TESTO ESTRATTO:
'''

Il contesto dittatoriale del controllo delle nascite cinese, è la motivazione per descrivere un mondo in profonda trasformazione sotto i colpi di un illuminismo spietato, addirittura ai confini dell'impero. L'elefante, la scimmia, il fagiano e la lepre non potranno essere più forti insieme ma si disperderanno, ovviamente, vinti.
Dargye e Drolkar non sono uguali. Hanno pensieri e attaccamenti opposti.
Dargye è genuino, stravagante, forse banale, ma è umano, sente la responsabilità religiosa del suo comportamento ed è capace di amare. Il dolore per la perdita del padre lo rende tristissimo, soffre, si dispera.
Drolkar è l'opposto. La sua mente è persa, è drogata dal dogma della scienza. È ingrata, meschina con la propria famiglia. La conclusione è riprovevole: abbandona tutti.

'''

RIGHE ELENCATE:
'''

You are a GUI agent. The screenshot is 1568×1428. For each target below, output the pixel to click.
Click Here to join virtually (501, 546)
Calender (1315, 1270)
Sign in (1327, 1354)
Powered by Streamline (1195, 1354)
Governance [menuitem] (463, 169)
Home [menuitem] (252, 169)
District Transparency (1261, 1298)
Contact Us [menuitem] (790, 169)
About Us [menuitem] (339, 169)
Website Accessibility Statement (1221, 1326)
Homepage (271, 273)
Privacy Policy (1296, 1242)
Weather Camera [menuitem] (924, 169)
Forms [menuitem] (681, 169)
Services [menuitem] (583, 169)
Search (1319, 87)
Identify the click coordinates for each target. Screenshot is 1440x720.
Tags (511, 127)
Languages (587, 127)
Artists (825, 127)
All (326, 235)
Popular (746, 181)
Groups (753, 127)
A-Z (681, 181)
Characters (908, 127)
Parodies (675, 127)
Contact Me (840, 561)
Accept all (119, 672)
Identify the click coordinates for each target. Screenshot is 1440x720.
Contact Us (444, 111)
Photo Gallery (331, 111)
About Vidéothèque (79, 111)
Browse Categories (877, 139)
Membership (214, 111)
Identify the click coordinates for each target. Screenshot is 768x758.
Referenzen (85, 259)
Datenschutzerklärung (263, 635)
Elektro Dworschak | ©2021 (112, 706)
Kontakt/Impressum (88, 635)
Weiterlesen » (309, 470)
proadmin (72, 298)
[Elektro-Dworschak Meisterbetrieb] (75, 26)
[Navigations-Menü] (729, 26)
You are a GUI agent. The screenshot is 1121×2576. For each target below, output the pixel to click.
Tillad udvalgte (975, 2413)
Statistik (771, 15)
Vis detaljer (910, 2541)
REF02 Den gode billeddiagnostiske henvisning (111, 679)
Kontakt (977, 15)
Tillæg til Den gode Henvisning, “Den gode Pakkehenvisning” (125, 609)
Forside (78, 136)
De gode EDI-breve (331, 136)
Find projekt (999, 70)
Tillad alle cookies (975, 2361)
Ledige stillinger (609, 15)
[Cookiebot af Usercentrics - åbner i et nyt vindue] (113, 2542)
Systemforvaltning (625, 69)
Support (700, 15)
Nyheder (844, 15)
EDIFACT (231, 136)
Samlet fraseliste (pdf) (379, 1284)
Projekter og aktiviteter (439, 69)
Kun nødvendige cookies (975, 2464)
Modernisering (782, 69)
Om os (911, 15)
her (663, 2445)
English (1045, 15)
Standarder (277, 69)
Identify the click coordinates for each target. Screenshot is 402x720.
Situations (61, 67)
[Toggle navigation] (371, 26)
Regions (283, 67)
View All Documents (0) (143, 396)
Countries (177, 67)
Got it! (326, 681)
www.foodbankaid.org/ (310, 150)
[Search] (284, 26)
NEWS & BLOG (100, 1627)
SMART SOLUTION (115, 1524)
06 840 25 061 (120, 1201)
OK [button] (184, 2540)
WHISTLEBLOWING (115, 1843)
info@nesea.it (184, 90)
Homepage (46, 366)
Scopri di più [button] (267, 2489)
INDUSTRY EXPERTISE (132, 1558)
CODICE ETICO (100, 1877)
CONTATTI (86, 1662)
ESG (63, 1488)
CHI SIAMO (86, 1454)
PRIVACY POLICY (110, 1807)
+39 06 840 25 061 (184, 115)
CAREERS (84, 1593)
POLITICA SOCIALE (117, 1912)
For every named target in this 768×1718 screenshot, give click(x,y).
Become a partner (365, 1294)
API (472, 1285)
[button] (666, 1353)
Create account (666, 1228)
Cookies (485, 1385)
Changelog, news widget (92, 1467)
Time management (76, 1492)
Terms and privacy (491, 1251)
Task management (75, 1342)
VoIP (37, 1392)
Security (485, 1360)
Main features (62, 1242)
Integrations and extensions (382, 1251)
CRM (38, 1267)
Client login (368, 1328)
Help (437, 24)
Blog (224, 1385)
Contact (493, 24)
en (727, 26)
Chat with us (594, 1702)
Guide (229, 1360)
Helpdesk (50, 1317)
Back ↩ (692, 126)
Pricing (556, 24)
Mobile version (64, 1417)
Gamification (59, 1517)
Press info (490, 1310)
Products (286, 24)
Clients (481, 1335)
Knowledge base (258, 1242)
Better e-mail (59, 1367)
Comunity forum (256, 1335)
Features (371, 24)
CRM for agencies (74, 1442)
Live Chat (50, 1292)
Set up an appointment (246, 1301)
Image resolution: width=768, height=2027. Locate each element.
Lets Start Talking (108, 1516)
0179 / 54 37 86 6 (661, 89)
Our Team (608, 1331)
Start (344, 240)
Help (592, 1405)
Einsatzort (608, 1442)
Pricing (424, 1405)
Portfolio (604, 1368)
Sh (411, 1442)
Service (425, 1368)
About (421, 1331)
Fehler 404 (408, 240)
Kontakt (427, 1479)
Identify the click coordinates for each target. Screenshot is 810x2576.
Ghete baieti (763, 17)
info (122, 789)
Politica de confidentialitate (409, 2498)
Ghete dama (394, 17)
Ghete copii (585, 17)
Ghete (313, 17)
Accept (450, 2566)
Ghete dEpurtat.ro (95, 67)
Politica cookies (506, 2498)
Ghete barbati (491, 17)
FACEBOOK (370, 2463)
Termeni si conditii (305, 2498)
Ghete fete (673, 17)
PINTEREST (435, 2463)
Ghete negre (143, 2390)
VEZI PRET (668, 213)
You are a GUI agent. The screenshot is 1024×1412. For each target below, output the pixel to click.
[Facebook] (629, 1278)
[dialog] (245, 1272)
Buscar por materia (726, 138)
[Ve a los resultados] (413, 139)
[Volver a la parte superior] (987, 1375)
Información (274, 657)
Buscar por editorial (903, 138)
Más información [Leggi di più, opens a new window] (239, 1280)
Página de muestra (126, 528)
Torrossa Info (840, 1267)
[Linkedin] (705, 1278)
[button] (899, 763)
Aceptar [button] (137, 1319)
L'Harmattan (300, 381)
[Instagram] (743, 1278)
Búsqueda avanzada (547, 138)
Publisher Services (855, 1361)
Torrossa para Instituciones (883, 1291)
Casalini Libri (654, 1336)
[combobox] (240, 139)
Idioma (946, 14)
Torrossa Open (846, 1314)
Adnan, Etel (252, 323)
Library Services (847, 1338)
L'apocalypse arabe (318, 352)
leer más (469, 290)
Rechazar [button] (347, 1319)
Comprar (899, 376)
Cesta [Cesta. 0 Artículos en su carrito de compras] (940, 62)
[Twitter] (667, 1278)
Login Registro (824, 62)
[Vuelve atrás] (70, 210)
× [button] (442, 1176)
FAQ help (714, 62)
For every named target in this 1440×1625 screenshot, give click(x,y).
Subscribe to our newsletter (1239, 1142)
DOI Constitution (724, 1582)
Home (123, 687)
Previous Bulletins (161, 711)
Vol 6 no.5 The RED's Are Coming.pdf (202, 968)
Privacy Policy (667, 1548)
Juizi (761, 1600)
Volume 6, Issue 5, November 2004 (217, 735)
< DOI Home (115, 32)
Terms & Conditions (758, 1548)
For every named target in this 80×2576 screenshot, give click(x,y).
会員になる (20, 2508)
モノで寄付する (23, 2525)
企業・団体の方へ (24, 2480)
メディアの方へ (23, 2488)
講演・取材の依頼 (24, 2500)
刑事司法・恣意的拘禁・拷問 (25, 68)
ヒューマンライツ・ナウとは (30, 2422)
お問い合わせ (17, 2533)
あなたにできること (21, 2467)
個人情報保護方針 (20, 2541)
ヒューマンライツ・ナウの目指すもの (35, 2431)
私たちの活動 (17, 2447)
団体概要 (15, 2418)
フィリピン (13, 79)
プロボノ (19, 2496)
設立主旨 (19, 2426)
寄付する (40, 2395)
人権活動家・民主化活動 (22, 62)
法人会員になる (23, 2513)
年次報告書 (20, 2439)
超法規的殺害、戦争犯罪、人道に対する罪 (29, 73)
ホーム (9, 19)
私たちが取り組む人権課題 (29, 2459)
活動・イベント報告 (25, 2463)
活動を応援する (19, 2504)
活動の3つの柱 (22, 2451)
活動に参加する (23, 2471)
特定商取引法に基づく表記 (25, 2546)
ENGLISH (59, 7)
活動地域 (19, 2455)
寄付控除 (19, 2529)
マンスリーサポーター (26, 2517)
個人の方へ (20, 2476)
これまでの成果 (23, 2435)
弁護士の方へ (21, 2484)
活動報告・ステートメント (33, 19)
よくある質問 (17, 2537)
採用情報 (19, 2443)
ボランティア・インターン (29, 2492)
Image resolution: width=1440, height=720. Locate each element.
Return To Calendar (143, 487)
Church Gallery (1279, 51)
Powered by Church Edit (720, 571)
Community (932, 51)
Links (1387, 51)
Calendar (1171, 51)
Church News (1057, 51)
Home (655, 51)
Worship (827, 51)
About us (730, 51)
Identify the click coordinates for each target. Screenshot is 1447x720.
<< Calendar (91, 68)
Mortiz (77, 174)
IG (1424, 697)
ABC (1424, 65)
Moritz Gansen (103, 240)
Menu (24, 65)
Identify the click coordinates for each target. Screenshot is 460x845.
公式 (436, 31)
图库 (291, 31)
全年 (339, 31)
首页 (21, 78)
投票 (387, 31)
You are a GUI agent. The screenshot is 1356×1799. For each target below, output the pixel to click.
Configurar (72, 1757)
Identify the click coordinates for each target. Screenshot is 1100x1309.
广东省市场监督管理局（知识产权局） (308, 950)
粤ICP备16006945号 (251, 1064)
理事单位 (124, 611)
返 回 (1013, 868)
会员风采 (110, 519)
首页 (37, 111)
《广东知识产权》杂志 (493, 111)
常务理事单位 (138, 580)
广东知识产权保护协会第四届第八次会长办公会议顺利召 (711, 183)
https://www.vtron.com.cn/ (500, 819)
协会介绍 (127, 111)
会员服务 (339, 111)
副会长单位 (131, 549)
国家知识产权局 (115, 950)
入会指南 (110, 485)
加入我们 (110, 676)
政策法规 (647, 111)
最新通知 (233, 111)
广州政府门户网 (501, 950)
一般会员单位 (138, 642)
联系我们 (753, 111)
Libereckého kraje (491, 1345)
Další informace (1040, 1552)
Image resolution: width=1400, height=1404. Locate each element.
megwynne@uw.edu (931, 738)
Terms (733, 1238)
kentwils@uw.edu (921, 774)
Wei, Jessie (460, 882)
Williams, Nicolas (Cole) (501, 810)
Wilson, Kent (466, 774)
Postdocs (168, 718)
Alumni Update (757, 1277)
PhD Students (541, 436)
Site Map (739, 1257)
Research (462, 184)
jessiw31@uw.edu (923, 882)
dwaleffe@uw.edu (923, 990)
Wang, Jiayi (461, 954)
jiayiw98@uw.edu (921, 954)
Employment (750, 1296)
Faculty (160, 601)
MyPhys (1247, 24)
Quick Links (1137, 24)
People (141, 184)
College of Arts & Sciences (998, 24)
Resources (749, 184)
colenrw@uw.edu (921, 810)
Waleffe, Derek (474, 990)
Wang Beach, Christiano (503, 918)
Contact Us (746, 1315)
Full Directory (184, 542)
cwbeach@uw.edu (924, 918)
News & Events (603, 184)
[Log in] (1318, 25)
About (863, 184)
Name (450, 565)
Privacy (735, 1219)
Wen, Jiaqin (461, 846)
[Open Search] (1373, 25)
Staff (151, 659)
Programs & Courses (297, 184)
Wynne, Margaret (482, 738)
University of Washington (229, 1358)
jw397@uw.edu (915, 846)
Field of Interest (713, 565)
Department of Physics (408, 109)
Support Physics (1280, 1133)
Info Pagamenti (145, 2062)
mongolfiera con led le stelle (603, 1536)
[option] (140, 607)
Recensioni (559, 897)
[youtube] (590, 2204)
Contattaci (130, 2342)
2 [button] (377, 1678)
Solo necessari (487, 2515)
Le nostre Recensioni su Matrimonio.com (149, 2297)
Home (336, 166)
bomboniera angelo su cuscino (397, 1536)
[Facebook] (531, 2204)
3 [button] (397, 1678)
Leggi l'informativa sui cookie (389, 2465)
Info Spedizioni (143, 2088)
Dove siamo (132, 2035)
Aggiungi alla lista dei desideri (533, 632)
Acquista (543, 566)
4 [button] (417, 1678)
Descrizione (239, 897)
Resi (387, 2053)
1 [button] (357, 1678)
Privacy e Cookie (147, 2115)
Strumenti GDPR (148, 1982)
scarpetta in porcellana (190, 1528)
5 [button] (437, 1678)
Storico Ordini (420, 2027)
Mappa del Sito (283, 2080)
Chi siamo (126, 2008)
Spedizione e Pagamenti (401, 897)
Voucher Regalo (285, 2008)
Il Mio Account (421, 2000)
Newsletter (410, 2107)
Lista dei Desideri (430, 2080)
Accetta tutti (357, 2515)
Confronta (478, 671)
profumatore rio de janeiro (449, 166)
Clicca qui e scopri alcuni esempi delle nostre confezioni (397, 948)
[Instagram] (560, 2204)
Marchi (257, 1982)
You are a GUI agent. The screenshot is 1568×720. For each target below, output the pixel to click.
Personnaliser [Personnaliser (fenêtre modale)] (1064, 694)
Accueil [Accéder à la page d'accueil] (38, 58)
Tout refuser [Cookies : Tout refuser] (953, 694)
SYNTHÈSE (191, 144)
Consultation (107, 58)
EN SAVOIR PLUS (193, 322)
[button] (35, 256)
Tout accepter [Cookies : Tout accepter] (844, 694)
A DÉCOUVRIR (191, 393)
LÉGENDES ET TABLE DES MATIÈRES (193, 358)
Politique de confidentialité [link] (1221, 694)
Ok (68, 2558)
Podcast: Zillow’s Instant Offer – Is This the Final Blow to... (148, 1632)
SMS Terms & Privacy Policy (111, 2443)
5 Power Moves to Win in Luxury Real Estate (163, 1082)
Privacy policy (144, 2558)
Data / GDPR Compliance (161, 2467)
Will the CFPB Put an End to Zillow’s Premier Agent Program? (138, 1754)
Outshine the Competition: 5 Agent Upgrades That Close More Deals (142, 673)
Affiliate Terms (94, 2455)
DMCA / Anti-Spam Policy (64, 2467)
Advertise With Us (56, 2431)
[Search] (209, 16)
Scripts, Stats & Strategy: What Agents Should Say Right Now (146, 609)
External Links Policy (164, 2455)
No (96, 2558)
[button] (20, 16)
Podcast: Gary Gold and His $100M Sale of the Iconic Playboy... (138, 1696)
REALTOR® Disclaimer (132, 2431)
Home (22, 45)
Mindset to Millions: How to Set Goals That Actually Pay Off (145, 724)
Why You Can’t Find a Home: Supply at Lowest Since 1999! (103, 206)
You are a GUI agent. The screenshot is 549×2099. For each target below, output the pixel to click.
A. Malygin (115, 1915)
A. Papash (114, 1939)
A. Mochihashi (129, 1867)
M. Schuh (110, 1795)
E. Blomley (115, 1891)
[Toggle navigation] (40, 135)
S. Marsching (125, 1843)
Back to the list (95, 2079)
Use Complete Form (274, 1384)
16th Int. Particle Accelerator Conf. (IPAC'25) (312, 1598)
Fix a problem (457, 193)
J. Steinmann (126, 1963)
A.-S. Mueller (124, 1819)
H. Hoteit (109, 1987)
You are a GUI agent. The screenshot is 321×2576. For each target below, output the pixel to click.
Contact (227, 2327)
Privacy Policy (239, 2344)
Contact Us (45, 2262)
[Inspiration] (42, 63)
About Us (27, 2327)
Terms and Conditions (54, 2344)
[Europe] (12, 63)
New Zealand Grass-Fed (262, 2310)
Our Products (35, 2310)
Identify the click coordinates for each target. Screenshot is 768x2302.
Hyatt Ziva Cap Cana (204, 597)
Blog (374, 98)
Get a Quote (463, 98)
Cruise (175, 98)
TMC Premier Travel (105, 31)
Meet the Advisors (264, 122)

'''

ESERCIZI:
a) Traduci in inglese la frase "Dargye e Drolkar non sono uguali." del testo su Dargye e Drolkar.
b) Nel testo su Dargye e Drolkar, da che cosa è drogata la mente di Drolkar?
c) Prosegui il testo su Dargye e Drolkar a partire dalla sua ultima frase.

RISPOSTE DATE:
a) Dargye and Drolkar are not the same.

b) Dal dogma della scienza.

c)
L’autore crea un collegamento fra un montone – e il suo compito di ingravidare le pecore - e Dargye ”non hai un marito, hai un montone.” La metafora è lineare, la connessione fra un uomo e un animale è importante, ambedue hanno la funzione di armonizzare l'universo unitamente alle donne. Come si fa a confondersi?
Il nonno guarda in televisione un servizio sulla nascita dei figli in provetta. Ordina di spegnerla. È il montone a dare la vita, non la scienza.
E l'animale deve riuscirci con discrezione, con riservatezza. Infatti, quando si accoppia con una pecora, il nonno vieta ai nipotini di guardare.
Il montone è la consuetudine, la leggenda, la vita, la trascendenza. La scienza significa solo l'alterazione della stessa umanità. Un uomo e una donna possono procreare un bambino, il quale potrebbe essere contemporaneamente la reincarnazione di un defunto. Un bambino nato in provetta di chi sarebbe la reincarnazione? Di un cilindro graduato?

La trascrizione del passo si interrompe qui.